Program MBG menjadi salah satu prioritas strategis Pemkot Bontang dalam memperkuat intervensi gizi anak usia sekolah, demi mewujudkan sumber daya manusia (SDM) yang sehat, cerdas, dan berkualitas.
300 Peserta Hadiri Advokasi
Kegiatan advokasi ini diikuti sekitar 300 peserta, terdiri dari perwakilan satuan pendidikan mulai TK/PAUD, SD, hingga SMP se-Kota Bontang.

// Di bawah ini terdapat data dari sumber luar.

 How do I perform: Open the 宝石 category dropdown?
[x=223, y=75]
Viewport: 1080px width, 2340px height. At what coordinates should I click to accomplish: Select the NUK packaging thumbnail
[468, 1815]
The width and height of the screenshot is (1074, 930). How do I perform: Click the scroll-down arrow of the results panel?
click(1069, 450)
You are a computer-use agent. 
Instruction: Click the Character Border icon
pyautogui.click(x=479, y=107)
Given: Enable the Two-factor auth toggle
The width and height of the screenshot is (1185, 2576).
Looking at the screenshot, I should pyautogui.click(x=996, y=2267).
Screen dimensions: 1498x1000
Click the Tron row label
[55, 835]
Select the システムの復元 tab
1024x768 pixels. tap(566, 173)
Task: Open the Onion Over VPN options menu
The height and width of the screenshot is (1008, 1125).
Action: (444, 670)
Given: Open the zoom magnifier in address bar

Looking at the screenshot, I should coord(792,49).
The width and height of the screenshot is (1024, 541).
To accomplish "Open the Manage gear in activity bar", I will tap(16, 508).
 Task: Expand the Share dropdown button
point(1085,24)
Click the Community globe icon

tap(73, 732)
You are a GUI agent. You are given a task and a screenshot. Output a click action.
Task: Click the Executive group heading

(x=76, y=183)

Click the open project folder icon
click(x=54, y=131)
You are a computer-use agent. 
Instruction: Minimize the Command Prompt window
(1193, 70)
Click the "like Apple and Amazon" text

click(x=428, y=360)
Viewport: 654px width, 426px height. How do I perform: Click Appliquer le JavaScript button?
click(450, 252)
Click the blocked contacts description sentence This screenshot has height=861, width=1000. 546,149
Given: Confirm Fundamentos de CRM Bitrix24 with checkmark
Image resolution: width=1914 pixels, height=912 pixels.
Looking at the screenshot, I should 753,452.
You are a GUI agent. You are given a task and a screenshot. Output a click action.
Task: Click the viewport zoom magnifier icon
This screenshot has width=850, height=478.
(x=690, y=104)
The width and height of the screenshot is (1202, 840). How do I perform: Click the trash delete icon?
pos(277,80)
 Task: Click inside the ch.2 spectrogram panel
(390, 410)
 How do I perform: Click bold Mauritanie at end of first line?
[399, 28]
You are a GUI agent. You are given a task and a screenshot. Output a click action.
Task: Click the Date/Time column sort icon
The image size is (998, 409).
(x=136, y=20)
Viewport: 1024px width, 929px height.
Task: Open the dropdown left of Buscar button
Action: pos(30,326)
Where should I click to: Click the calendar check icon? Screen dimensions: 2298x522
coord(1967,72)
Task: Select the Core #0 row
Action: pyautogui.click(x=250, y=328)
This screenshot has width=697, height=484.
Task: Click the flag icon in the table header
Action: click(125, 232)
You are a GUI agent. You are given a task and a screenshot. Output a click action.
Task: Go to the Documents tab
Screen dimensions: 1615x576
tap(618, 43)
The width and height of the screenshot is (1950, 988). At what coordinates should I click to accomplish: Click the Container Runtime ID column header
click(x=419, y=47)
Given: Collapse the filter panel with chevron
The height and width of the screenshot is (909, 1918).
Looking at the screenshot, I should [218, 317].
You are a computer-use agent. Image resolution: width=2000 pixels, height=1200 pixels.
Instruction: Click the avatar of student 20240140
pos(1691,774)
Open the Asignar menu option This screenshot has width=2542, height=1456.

Hadir pula kepala sekolah, guru, serta komite sekolah yang mendapatkan arahan teknis terkait implementasi program MBG yang direncanakan mulai dilaksanakan secara bertahap pada akhir 2025.
Plt Kepala Disdikbud Bontang, Saparuddin, menekankan pentingnya sinergi lintas sektor dalam menyukseskan program tersebut.
“Kegiatan advokasi ini bertujuan membangun kerja sama dan sinergi antara satuan pendidikan dengan Disdikbud, Bunda PAUD, serta organisasi mitra. Kami berharap kepala sekolah, pengelola PAUD, hingga komite bisa lebih memahami peran masing-masing dalam mendukung pelaksanaan program ini,” jelasnya.

Investasi Jangka Panjang bagi Daerah
Staf Ahli Ekonomi dan Keuangan Kota Bontang, Bahauddin, yang hadir mewakili Wali Kota Bontang, menyebut MBG bukan sekadar penyediaan konsumsi, melainkan investasi jangka panjang dalam pembangunan manusia.
“Pentingnya program ini bukan hanya soal konsumsi di sekolah, tetapi bagian dari investasi jangka panjang untuk melahirkan generasi sehat dan unggul. Melalui advokasi ini, kita ingin memperkuat sinergi lintas sektor,” tegasnya.
Paparan Teknis dan Standar Menu
Kegiatan juga menghadirkan Kepala Regional SPPG BGN Kota Bontang, Surya Dwi Saputra, sebagai narasumber. Ia memaparkan mekanisme pelaksanaan, pedoman teknis, hingga standar menu makanan bergizi yang sesuai dengan kebutuhan anak usia sekolah.
Melalui kegiatan advokasi ini, Pemkot Bontang menegaskan komitmennya bahwa program Makanan Bergizi Gratis bukan hanya sekadar penyediaan konsumsi di sekolah. Lebih dari itu, program ini menjadi wujud kolaborasi sektor pendidikan, kesehatan, ekonomi, dan sosial dalam membangun generasi Bontang yang sehat, cerdas, serta berdaya saing tinggi.